FIELD OF THE INVENTION
The invention relates to a canister assembly for vapor recovery and especially to an on-board canister assembly for liquid fuel and vapor recovery.
BACKGROUND OF THE INVENTION
During refueling of a vehicle, fuel vapor is displaced from the fuel tank by the entering fuel. To prevent the displaced fuel vapors from entering the atmosphere, they are adsorbed in a canister containing a carbon charge. The canister is fluidly connected to the fuel tank and receives the fuel vapors as they are displaced. The carbon charge is an adsorbent material which adsorbs the fuel vapors.
After the fueling operation, the adsorbent loaded with fuel vapor can be desorbed as vapor in a purge cycle and is drawn by suction to the engine during an intake cycle where it is recovered for combustion. Motorists sometimes fill their tank to excess by “topping off” the fuel tank. This can cause liquid fuel to be sent to the canister where, if it enters the canister, it causes the carbon charge performance to be degraded so that vapors can no longer be adsorbed.
SUMMARY OF THE INVENTION
In view of the above, it is an object of the invention to provide a canister assembly incorporating a trap box for trapping liquid fuel thereby preventing the same from entering the canister and causing the carbon charge to become degraded.
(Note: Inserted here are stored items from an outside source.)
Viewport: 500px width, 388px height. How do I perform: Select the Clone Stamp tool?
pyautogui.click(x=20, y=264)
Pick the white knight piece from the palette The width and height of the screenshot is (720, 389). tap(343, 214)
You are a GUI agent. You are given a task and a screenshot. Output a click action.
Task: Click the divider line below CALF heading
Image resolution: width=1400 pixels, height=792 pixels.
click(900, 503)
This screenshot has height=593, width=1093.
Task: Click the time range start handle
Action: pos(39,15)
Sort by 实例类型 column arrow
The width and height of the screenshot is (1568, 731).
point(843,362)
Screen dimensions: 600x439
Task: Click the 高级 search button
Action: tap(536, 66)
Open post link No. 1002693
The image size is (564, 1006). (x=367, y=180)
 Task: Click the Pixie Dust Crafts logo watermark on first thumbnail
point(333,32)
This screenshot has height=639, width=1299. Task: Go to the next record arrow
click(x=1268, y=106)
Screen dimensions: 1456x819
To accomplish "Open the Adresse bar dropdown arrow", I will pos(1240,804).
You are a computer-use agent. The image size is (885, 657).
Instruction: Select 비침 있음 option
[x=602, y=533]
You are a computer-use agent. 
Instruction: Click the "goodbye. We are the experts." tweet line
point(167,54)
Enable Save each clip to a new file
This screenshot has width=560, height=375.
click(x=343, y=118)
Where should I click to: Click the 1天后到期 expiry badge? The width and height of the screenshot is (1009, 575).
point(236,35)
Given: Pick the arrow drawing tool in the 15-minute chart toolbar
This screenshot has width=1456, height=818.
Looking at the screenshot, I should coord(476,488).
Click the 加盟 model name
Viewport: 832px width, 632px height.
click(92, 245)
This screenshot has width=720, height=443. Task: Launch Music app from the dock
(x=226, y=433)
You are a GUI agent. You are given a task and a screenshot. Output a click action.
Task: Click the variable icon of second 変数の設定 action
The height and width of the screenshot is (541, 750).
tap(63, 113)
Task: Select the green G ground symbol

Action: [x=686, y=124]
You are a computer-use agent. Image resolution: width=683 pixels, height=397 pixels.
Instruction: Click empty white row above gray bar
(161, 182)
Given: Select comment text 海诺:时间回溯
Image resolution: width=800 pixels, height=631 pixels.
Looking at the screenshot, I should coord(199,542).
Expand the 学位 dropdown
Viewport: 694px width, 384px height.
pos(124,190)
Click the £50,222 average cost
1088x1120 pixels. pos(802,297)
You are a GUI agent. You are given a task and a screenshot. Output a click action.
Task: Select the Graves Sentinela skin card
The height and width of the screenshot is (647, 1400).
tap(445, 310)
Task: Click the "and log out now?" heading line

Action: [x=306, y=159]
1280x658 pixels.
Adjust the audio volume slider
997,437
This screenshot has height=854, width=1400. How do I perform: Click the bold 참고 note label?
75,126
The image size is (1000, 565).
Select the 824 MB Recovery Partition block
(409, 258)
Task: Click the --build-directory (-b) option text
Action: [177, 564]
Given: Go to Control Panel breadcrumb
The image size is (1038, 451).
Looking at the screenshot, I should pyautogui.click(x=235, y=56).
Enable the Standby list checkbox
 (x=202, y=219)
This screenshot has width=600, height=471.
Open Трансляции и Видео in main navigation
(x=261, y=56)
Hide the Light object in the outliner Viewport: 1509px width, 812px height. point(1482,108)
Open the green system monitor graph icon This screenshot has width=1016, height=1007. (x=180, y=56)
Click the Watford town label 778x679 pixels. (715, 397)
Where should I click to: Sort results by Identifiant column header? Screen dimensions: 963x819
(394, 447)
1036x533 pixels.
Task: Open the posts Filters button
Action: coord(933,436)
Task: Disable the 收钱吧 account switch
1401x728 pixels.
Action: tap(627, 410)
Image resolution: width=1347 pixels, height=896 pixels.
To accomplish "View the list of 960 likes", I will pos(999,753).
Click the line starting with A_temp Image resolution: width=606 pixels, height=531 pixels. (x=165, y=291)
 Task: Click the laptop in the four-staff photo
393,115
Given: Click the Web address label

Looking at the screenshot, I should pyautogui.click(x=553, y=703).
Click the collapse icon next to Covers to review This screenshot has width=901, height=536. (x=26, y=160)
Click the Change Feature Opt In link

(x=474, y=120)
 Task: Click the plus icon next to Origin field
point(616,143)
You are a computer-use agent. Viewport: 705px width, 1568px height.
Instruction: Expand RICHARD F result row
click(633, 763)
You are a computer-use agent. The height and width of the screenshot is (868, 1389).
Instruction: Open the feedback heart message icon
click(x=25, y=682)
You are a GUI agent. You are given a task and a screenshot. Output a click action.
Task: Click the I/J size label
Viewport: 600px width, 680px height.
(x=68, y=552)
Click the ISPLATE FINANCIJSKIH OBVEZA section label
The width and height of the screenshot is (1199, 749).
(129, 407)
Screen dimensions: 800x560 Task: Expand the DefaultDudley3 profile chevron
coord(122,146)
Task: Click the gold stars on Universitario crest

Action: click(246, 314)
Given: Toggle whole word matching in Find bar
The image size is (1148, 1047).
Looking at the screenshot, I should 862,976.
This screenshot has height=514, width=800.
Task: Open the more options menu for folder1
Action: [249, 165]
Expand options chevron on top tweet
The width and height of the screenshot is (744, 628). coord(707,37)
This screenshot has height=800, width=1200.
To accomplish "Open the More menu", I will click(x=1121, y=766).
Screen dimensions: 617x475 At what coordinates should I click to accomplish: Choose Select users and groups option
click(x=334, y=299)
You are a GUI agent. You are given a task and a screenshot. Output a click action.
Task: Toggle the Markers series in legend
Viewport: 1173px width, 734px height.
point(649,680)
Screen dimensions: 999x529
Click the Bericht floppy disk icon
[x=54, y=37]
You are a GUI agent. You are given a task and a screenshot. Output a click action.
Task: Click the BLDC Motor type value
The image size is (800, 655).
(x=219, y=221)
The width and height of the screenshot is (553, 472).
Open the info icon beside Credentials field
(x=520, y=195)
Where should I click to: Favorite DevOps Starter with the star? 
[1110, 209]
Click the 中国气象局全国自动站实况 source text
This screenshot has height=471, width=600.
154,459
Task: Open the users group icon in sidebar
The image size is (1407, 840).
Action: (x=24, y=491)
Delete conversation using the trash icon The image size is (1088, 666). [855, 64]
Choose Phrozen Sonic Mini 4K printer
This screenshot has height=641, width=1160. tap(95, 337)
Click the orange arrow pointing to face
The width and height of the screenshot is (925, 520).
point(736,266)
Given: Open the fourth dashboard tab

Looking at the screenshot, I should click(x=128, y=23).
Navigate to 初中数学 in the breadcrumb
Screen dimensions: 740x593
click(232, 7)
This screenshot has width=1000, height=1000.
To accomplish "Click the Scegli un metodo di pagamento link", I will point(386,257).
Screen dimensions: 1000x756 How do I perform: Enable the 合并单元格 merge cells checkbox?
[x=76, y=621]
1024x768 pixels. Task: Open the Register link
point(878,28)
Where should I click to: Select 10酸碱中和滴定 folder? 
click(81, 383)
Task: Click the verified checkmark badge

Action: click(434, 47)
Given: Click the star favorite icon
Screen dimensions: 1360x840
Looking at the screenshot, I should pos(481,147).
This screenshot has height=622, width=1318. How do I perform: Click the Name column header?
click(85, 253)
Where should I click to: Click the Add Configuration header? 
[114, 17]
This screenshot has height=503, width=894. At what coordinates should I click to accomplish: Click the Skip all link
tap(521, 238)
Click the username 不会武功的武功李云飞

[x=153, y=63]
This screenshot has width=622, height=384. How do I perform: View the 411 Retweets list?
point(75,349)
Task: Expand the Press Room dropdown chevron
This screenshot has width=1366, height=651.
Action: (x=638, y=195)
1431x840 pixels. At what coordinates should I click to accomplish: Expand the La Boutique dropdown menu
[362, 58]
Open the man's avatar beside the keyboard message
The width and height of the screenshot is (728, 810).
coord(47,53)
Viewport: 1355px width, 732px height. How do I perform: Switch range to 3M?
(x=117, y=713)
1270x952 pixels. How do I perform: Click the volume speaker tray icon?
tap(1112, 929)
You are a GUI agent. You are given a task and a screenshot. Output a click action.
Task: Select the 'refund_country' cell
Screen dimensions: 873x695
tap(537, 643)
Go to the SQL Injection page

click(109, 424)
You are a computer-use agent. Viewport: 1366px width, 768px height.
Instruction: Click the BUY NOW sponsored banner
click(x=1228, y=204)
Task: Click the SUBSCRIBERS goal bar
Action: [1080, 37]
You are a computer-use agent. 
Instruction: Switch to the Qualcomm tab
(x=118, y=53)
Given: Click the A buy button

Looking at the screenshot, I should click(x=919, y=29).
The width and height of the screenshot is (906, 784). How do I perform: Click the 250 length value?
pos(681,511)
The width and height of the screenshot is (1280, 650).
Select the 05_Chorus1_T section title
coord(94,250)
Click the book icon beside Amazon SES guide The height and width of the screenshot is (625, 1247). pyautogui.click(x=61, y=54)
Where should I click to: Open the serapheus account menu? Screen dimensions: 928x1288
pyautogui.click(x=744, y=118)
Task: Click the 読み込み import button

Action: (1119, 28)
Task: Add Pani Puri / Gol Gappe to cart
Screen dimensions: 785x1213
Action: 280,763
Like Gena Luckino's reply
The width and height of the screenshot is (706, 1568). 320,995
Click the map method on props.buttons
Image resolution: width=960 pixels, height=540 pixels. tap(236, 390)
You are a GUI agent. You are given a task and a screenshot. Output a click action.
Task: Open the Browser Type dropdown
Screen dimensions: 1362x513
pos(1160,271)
It is another object of the invention to provide a canister assembly with a liquid trap which enables an original canister design to be retained thereby minimizing an investment in tooling.
It is still another object of the invention to provide a trap box which can be mounted on commercially available canisters without modification of the latter.
The canister assembly of the invention is interposed between a fuel tank and the internal combustion engine. The canister assembly includes: a canister having a housing having a wall defining an interior space for accommodating a carbon charge for adsorbing fuel vapors emanating from the fuel tank; a first port mounted in the wall for connecting the interior space to the ambient; a second port communicating with the interior space; a trap box defining a plenum and being mounted on the wall so as to contain the second port therein permitting the plenum to communicate with the interior space via the second port; the trap box having a load port mounted thereon and the load port being connectable to the fuel tank for passing a flow of fuel vapors from the tank into the plenum with the fuel vapors becoming adsorbed by the carbon charge as the vapors flow from the plenum and through the second port and into the carbon charge in response to an overpressure in the fuel tank; the second port being configured and arranged in the plenum so as to permit any liquid fuel accompanying the flow to become trapped in the plenum thereby preventing the liquid fuel from reaching the carbon charge and causing the latter to become degraded; and, a purge port communicating with the carbon charge and being connectable to the engine so as to permit the fuel vapor adsorbed by the carbon charge to be drawn into the engine in response to an underpressure during the operation thereof thereby purging the carbon charge to regenerate the same.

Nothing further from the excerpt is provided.